[This is a re-post of “Between the Lines” from my old blog, 12 June 2007.]
It’s practically a form notice. I’m sure that there’s a MS Word template somewhere with places to fill in the names and units.
The Department of Defense announced today the death of a soldier who was supporting Operation Enduring Freedom.
Pfc. Kevin F. Edgin, 31, of Dyersburg, Tenn., died on July 6 in Baghran Valley, Afghanistan, when his convoy encountered enemy small arms fire. Edgin was assigned to the Army’s 87th Infantry Regiment, 3rd Brigade Combat Team, 10th Mountain Division, Fort Drum, N.Y.
His convoy encountered enemy small arms fire. Vague. Sounds like they were just driving around and came across some gang bangers or something.
I didn’t know Kevin Edgin. I never met him. But like another fallen soldier I never met, I know a bit about him. I know his friends called him “Big Edge.” I know he liked to play sports games on the PlayStation 2 with his buddies, and that he wasn’t very good at it. I know that he was a mortarman. I know these few things because I was standing in the back row of the formation a few days after he died, listening to his friends tell Big Edge stories through their tears.
I know that the convoy had driven 80 kilometers in greater than company strength to provide perimeter security for four Chinook helicopters flying in to recover a company (with National Guard/Navy attachments) from a long mission. I know that they drove up through a narrow switchback pass on their way up, and I know that there was no alternate route from that valley. I know that there was no happier soldier climbing onto one of those choppers than the guy typing this sentence. I know that we were all worried about the convoy driving home again.

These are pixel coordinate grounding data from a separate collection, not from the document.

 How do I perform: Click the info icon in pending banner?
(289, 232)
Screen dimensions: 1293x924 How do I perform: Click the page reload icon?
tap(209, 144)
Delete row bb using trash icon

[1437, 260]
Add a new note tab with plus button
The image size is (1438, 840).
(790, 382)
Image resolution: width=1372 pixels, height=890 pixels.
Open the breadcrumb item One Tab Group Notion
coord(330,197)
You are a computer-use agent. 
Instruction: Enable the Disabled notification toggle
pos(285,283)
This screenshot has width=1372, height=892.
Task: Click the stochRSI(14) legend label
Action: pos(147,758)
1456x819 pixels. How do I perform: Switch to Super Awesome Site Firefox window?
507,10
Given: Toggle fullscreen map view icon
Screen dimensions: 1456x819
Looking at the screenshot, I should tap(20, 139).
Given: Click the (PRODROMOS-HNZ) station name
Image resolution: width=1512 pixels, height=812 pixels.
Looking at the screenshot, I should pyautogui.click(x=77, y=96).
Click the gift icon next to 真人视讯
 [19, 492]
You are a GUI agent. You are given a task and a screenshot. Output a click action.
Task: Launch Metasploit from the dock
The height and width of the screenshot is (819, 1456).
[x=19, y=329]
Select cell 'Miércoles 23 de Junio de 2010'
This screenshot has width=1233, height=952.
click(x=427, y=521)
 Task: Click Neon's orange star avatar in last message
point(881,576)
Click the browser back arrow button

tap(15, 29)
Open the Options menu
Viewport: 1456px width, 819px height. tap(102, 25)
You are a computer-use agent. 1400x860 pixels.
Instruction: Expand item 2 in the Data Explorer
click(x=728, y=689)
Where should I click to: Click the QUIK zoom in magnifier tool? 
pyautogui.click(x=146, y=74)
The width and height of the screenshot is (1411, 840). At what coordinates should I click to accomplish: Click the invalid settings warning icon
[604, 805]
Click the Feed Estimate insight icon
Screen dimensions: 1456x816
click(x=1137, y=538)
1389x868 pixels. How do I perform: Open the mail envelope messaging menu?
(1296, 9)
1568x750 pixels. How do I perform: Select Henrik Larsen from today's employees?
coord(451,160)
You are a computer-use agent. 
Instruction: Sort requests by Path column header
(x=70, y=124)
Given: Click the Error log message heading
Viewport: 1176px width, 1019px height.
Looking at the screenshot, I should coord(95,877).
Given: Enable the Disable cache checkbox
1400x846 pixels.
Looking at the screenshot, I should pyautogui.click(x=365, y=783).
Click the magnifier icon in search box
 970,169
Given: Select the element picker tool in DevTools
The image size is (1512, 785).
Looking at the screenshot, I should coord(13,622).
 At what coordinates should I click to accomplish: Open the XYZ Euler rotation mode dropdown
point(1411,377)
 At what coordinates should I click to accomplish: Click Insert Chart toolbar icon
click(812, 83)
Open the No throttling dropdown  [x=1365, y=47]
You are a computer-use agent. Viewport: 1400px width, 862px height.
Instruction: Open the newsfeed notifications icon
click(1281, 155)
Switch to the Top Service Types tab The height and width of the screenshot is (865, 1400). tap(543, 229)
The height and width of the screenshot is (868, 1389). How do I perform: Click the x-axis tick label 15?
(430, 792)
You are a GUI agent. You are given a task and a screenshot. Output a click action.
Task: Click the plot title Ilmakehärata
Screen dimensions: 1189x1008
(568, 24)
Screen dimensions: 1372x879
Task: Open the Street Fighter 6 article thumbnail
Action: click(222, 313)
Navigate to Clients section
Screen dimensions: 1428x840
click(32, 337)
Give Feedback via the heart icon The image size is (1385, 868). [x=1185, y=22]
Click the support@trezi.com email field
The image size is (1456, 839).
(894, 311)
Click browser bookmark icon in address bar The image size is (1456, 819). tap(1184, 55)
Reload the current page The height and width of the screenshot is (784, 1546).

I know that they moved out under cover of night, when our night vision capabilities give us a gross advantage over the enemy. I know that they became engaged in an intense 45-minute firefight with an unknown (but large) quantity of enemy forces firing down from the high ground on either side of the switchbacks. I know that CPL Edgin was a turret gunner, and when his weapon jammed, he engaged the enemy with his M4. When thatweapon jammed, he swapped with another soldier and continued to engage the enemy.
I know that CPL Edgin was hit by small arms fire; the blow knocked him down into the turret. He recovered, realized that he was unhurt, and got back into the turret and continued to engage the enemy. And I know that he was hit again, bled fiercely, and died in the arms of his friends. I know that he was the only casualty of the fighting that day from the entire convoy.
I know these things from his friends and chain of command at the subsequent memorial ceremony; I wasn’t there, and I never met him. He wasn’t my good friend. I loathe sports games and don’t have much of anything in common with Kevin Edgin; we probably wouldn’t have been best friends even if we lived next door. But I know him more than the anonymous writer of that DoD news release, and Corporal Edgin deserves more than “his convoy encountered enemy small arms fire.”